## Instructions to follow
Read through the records. Copy each line that has the word "will".

Stored data entries:
↓↓↓

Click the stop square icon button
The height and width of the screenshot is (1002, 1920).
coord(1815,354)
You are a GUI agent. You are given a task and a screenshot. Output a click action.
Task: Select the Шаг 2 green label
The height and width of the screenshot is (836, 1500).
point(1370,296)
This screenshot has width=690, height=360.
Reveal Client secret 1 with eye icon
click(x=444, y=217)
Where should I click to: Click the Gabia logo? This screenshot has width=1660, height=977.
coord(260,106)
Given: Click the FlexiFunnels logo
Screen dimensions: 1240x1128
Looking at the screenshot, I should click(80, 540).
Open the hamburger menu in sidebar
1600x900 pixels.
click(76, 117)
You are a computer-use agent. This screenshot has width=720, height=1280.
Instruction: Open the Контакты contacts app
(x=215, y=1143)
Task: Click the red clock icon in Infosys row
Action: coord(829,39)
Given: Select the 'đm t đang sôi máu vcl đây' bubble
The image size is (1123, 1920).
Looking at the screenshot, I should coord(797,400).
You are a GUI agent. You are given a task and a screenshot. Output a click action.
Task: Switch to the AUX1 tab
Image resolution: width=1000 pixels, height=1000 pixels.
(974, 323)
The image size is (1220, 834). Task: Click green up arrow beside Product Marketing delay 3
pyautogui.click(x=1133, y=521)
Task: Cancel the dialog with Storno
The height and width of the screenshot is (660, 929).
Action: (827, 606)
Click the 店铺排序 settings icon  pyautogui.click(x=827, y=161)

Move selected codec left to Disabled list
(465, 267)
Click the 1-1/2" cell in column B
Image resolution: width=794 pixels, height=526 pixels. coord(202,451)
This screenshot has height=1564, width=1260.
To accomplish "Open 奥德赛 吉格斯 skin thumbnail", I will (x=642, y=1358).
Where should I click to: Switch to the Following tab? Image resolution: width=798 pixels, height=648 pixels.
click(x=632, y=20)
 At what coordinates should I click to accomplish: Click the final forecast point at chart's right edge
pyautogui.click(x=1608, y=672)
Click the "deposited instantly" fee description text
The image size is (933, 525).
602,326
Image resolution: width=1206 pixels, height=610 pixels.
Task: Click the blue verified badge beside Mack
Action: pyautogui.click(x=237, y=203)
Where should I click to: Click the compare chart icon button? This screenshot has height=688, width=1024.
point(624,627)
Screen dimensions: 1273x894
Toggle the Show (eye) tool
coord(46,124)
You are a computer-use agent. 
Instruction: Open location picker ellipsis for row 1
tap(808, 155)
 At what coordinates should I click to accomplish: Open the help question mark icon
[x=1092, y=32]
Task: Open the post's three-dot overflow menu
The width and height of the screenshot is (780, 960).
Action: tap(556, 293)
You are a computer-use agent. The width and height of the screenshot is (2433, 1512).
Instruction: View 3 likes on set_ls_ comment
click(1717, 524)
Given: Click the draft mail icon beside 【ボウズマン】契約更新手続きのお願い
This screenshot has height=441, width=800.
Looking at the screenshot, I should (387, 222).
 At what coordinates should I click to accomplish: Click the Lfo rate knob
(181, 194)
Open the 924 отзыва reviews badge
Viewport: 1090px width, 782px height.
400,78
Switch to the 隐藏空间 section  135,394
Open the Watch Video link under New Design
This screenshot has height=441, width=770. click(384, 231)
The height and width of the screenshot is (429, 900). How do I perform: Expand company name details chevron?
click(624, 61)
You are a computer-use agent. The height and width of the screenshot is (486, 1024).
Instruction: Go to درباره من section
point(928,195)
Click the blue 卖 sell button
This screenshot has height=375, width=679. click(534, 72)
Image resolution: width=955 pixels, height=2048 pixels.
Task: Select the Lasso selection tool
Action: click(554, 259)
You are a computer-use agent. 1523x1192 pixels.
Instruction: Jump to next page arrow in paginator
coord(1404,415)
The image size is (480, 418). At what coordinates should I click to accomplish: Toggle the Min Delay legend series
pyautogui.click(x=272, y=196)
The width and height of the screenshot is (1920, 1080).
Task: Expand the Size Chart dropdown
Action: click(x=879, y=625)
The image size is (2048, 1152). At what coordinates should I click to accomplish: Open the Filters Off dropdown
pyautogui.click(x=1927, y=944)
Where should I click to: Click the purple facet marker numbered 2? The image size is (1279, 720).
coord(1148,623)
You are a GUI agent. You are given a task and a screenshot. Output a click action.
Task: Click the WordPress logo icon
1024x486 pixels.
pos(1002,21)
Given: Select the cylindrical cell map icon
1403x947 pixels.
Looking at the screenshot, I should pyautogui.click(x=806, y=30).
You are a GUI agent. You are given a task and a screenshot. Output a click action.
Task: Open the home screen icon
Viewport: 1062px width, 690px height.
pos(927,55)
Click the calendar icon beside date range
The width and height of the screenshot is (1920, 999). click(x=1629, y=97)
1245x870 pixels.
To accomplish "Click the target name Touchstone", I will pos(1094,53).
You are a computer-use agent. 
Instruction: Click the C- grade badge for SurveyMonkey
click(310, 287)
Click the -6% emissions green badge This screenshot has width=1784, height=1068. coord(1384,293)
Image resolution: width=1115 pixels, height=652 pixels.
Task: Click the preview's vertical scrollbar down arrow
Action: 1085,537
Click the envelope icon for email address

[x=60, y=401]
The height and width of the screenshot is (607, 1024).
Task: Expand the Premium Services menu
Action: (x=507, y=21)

↑↑↑

## Exercise result
To accomplish "Open 奥德赛 吉格斯 skin thumbnail", I will (x=642, y=1358).
To accomplish "Click the target name Touchstone", I will pos(1094,53).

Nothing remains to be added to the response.